SB 763, filed by Sen. Mayes Middleton and co-authored by Sens. Bryan Hughes and Charles Perry, along with companion bill HB 3614, which was filed by Rep. Cole Hefner, would amend state law to allow schools to hire chaplains in lieu of people who actually know what they’re doing:
… a school district may employ a chaplain instead of a school counselor to perform the duties required of a school counselor under this title. A chaplain employed under this subsection is not required to be certified by the State Board for Educator Certification.
The rest of the three-page bill simply adds “chaplain” to all the other parts of the existing law that say schools can use funding to hire social workers and the like.
In essence, a school would be able to bring in local pastors who have no formal certification to work with children while dismissing the experts who were actually trained to help kids.
These bills come at a time when Texas schools are struggling to find mental health providers at all.

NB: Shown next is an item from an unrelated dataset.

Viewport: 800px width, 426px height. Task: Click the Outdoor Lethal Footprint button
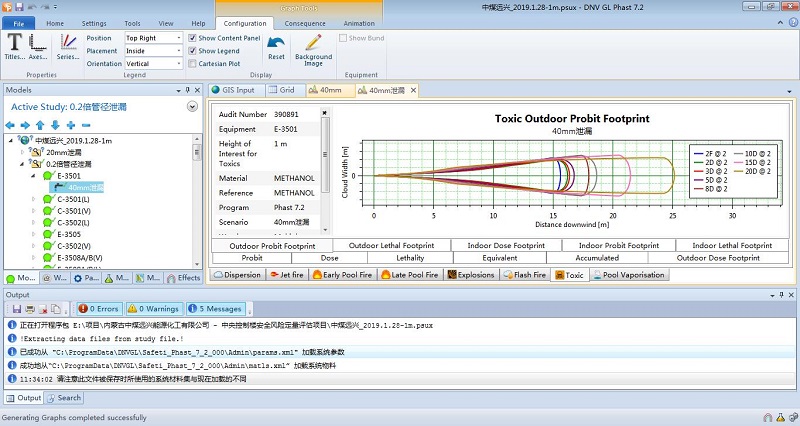pos(390,245)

A Houston Chronicle report noted last year that Texas public schools serving 98% of students “did not meet the Texas Education Agency’s recommendation of one counselor per 250 students.” It all boiled down to funding:
The Chronicle interviewed staff in 10 districts, from urban to suburban, large to small, across the state about mental health-related positions.
Most said the staffing shortage comes down to money.
The state does not provide districts funding specifically earmarked for hiring these four positions [counselors, social workers, nurses and psychologists]. Districts have to cobble together resources from federal, state and local revenue, as well as partnerships with philanthropic organizations.
Even though Texas has a budget surplus of roughly $32.7 billion, these lawmakers aren’t even thinking about giving schools the resources they need to hire more mental health professionals. Instead, they want those positions staffed by chaplains who would undoubtedly be Christian and who don’t need any paperwork to attest to their abilities to do the job.
We’ve seen plenty of symbolic examples of Christian Nationalism, like putting “In God We Trust” in public schools, but this legislation would actively harm children by not giving them access to qualified professionals in a place where, and at a time when, they arguably need them more than ever.
This is part of a push by the National School Chaplain Association, an explicitly Christian ministry. In a press release celebrating the Texas twin bills, the NSCA ironically noted the need for more chaplains as a result of school violence:
The launch of NSCA's new campaign coincides with a report by the U.S. Department of Education on the prevalence of school violence, which includes shootings, fighting, bullying, and physical assault. According to the report, the majority of students have experienced at least one incident of violence while they were in school. In addition, most victims say it has negatively impacted their mental health and made them consider dropping out or moving to another school. The NSCA's chaplains help these students by giving them a solid spiritual foundation and a safe space to express their pain and frustrations.
…
The association believes spiritual care has long been absent from the school system. As a result, students are often left alone to navigate complex emotions without support from trusted adults or authority figures.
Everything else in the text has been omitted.